Together with Kristian Hansen (Oslo) and Jørgen Skovsgård (Copenhagen) Knut Berge presented the ideas to Børresen in Vejle. Børresen had already been successful with the fibre glass Dragon. Børresen was willing to build the fibre glass Knarr eventhough it was not possible to obtain 20 orders for the fibre glass Knarr, which he initially wanted in order to start building.

A discussion about the rights and licences arose with Grimsøykilen Boat Yard. Einar Iversen was, to begin with, not interested in letting Børresen build in fibre glass. He claimed that Børresen only was licensed to build wooden boats. After some discussion he agreed that Norsk Knarrklubb was allowed to build fibre glass Knarrs at Børresen Boat Yard. The agreement was signed in January 1973.

IKC was held in Norway for the first time. Bergen Yacht Club celebrated its centenary by being the first Norwegian Club arranging the IKC.

1973
Grimsøykilen Boat Yard was sold to Sani Industri and a discussion about the rights and licences arose again. Because Børresen had been building Knarrs since 1955 he started the production of a fiber glass plug even if Sani Industri did not accept his rights to do so.

Børresen built a wooden boat weighing every part. By doing this he was able to calculate the correct weight distribution for the Knarr. This boat was used as a plug for the fiber glass forms. This wooden Knarr later became OD-66, one of the best Danish wooden Knarrs.

The weight of the fiber glass Knarr was controlled by weighing a number of older wooden Knarrs.

The first Danish fiber glass Knarr, OD-67, was delivered to Erling Sundø.
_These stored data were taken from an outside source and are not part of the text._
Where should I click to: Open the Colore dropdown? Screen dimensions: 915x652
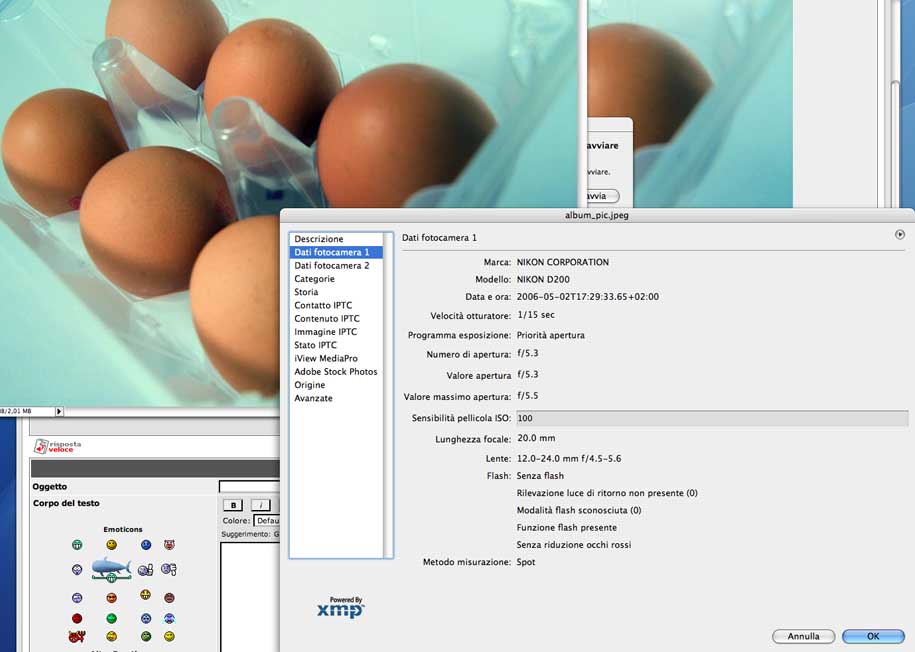266,521
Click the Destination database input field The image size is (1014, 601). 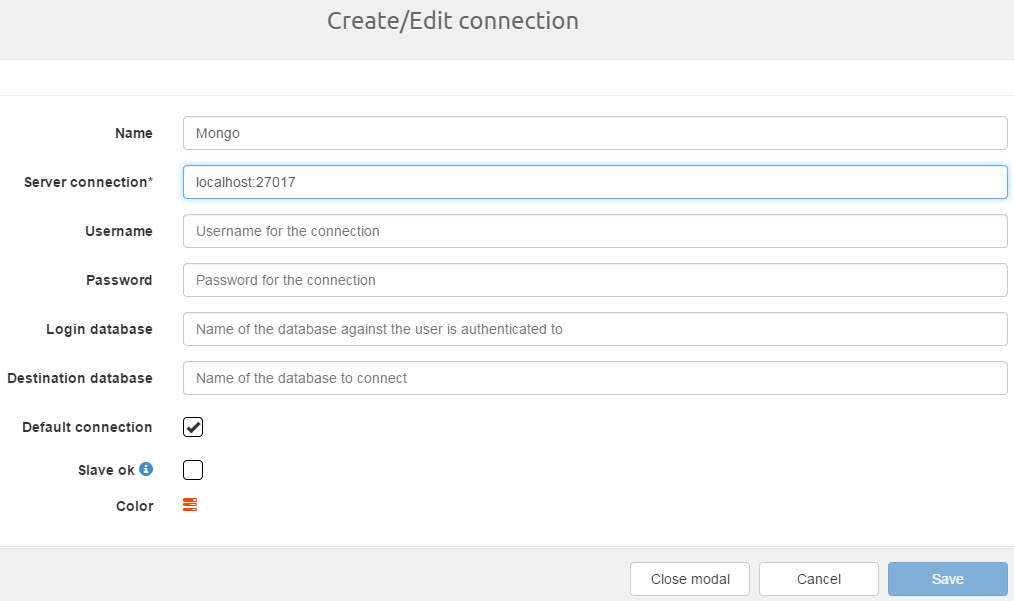pyautogui.click(x=595, y=378)
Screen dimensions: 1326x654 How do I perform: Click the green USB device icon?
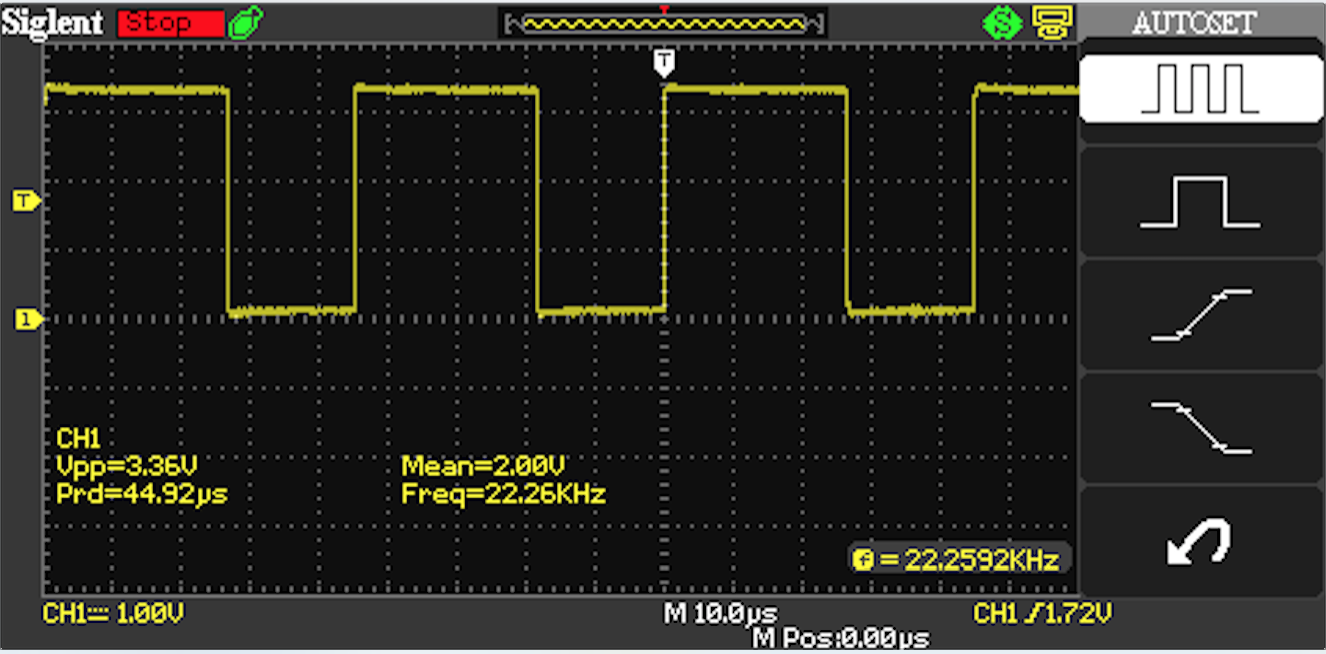click(245, 23)
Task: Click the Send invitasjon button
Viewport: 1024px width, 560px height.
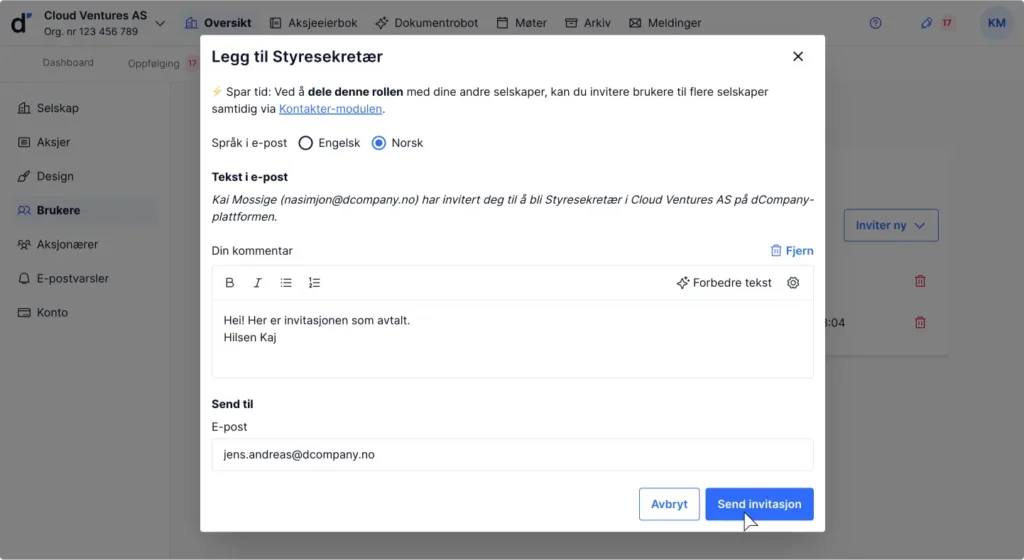Action: [759, 504]
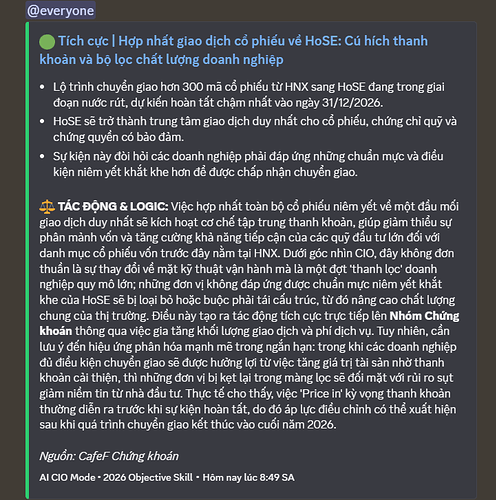Click the bullet dot before 'Sự kiện này'

pos(42,156)
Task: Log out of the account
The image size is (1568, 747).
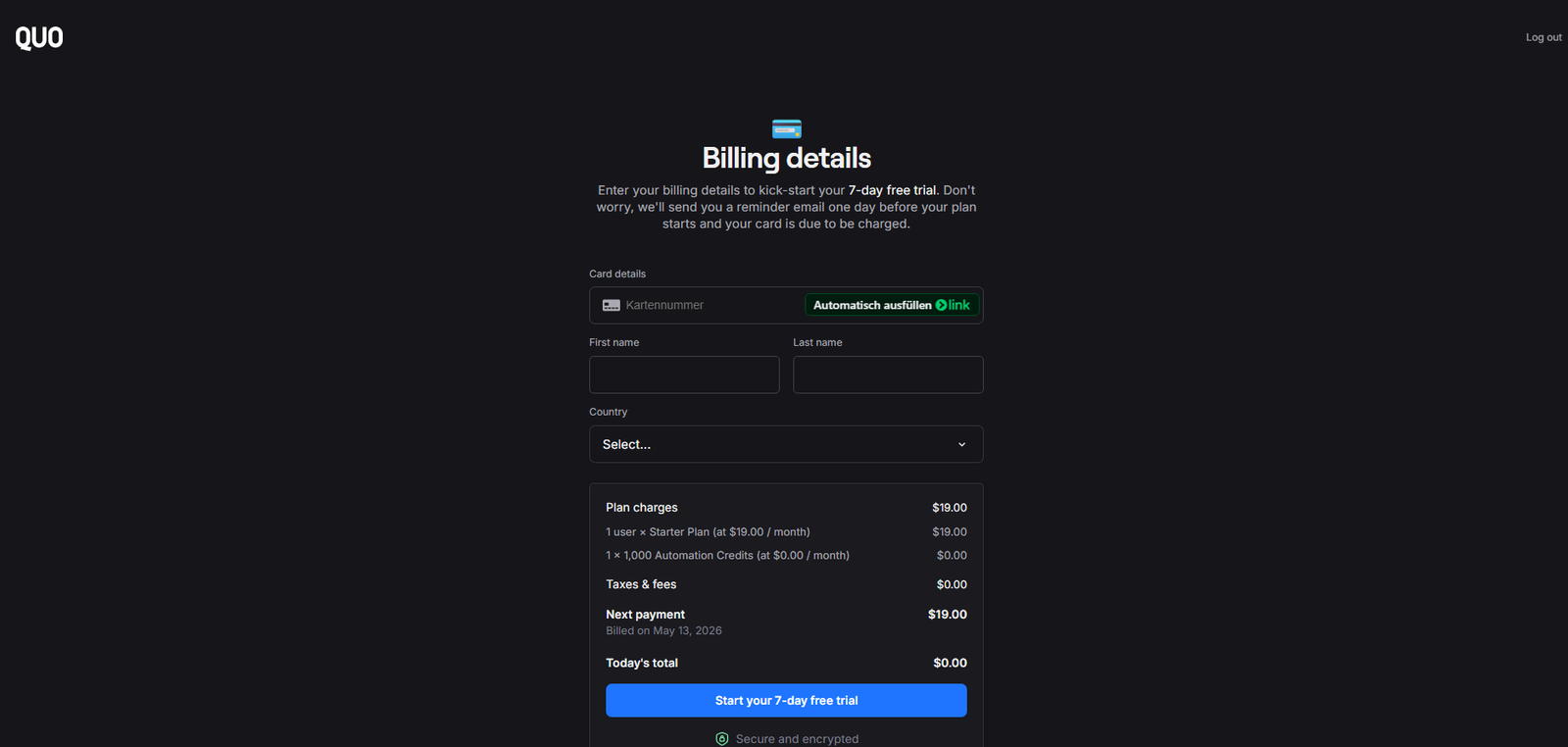Action: (1544, 37)
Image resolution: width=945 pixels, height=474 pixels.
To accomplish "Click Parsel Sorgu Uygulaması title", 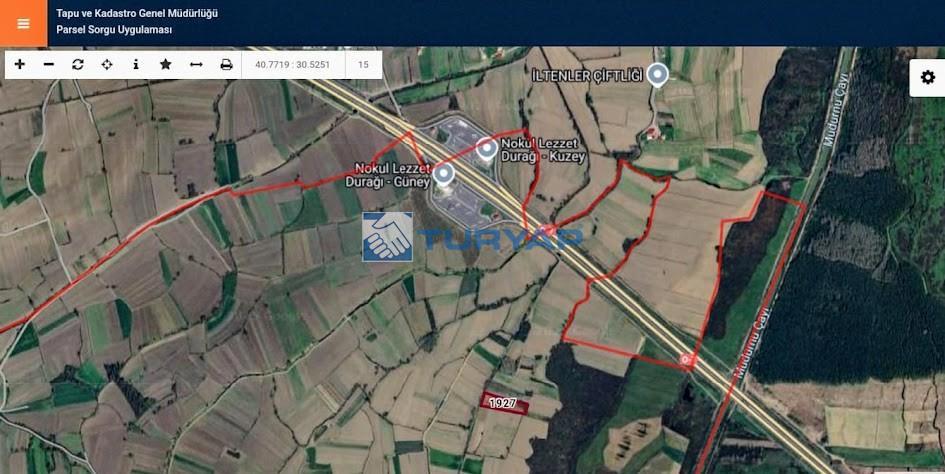I will coord(115,30).
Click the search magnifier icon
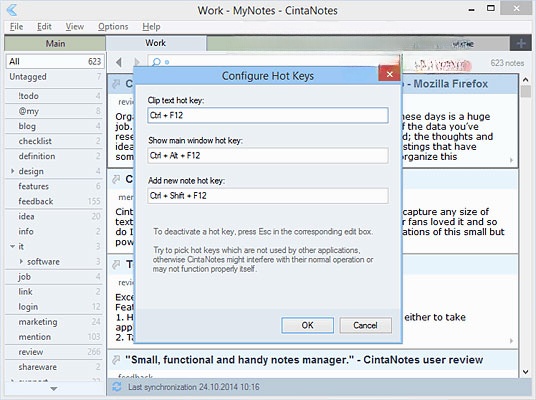This screenshot has width=536, height=400. [156, 62]
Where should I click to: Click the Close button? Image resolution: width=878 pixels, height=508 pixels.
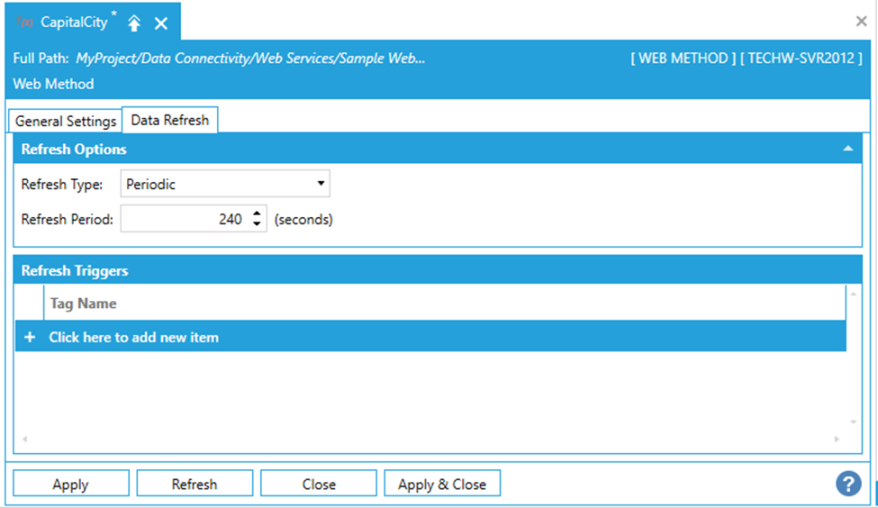318,484
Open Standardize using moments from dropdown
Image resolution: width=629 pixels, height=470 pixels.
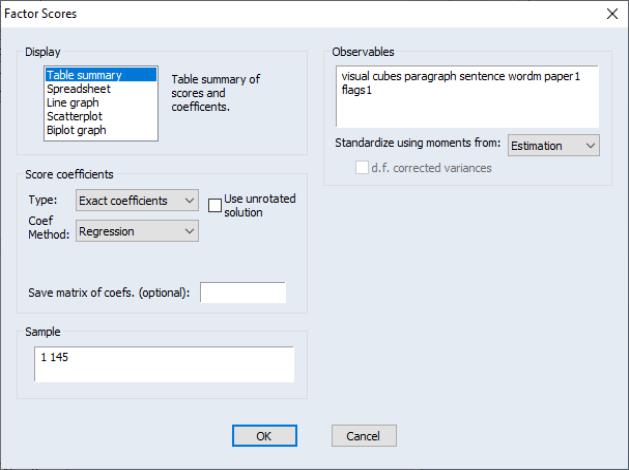[552, 146]
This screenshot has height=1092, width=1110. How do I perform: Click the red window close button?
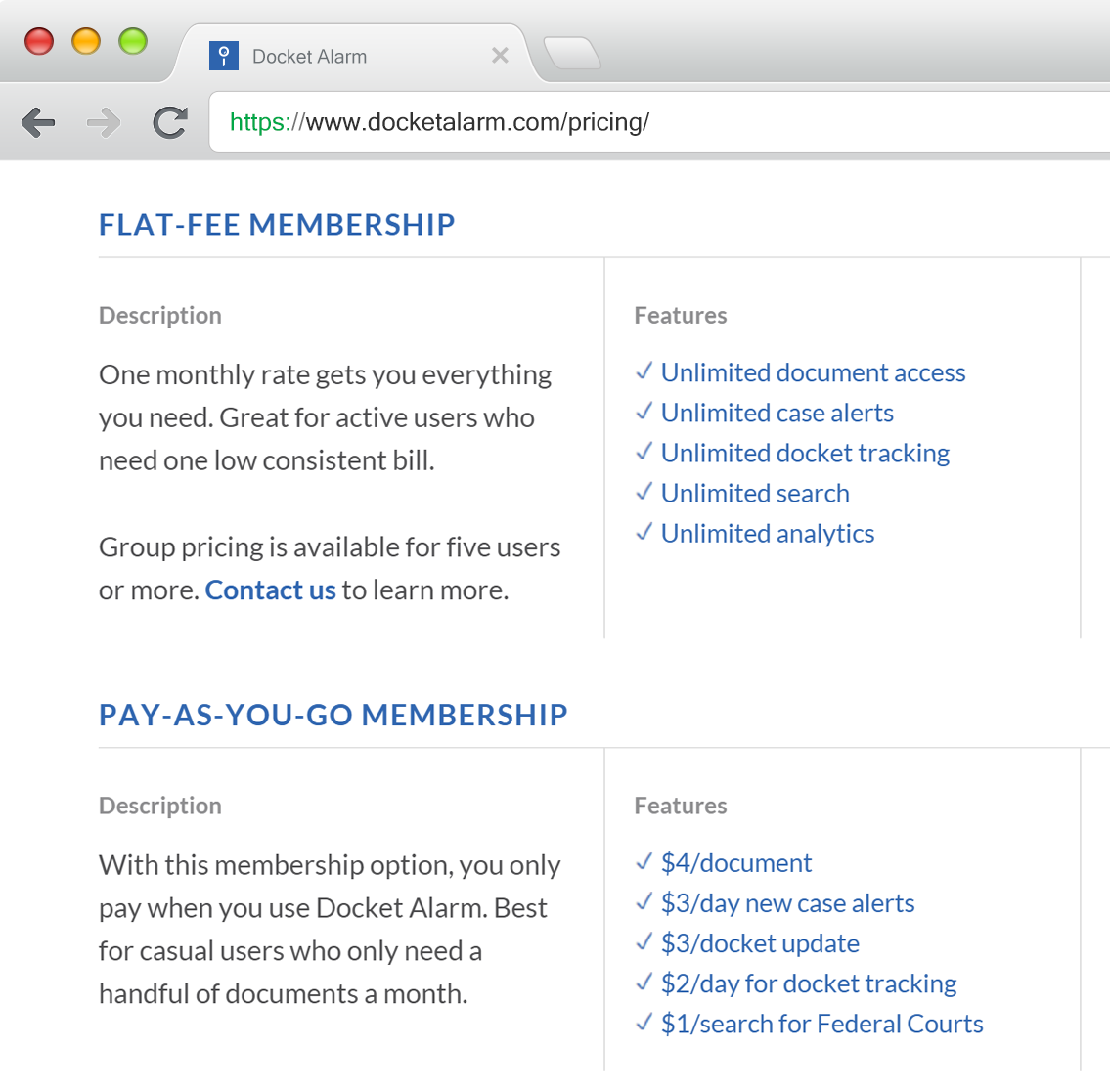tap(39, 42)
The price was DKK 55,900.

1974
The first four fibre glass Knarrs in Norway were delivered to Bergen (ON-124, ON-125, ON-126 and ON-127).

The new big jib and the main sail sheeting to a post in the cockpit was approved by Norsk Knarrklubb after it had been tested in Denmark.

1975
The fiber glass Knarr was presented at the exhibition “Sjøen for Alle” in Oslo. The exhibition boat OD-75 was sold as the first fiber glass Knarr to Oslo and is today ON-128.

IKC was held in Oslo for the first time (by KNS). For the first time a Norwegian won the Trophy, Lars Solberg of Bergen became International Champion of that year.

1978
The International Knarr Class Rules were assembled in a new edition.

1981
Præstø on Sjælland entered the Knarr family (7 boats).

2/3 of the Knarrs racing in Øresund were fiber glass boats. More than 50 boats were frequently racing.

Børresen was building about 6–7 boats every year. Mainly for Denmark, but some were also delivered to San Francisco and Norway.

1983
KNS celebrated its centenary by having Regattas at Hankø in the Oslofjord. 29 Knarrs (including 7 from Denmark and 4 from Bergen) were again racing for Erling L. Kristofersen Memorial Trophy. The Trophy was won by HRH Prince Henrik of Denmark.

HRH King Olav V was presented a half model of the Knarr for his 80th. birthday.

1984
The number of Knarrs starting in the Norwegian Championship was 33, the largest number of starting boats in a Norwegian Championship.

1985
Norsk Knarrklubb bought all rights for the Knarr on February 7th. and was thereby, for the first time, in a position to licentiate Yards to build Knarrs.

A new edition of The International Knarr Class Rules with original drawings was issued.

1993
The Knarr celebrates its first 50 years and the 25th. International Knarr Championship was held in Oslo.

No other One Design Class has an unbroken series of Norwegian Championships over as many year as the Knarr — every year since the first in 1954. The Knarr can therefore be considered one of the most successful Norwegian Yachts ever designed.

What has made the Knarr into one of the most popular boats in Norway, Denmark and San Francisco over the last 50 years? The answer is, maybe, in the statement made by the Dane Bent Aarre:

“Sejlerglæden er en båd, der er køn som Knarren.”

“The joy of sailing is a boat, as beautiful as the Knarr”.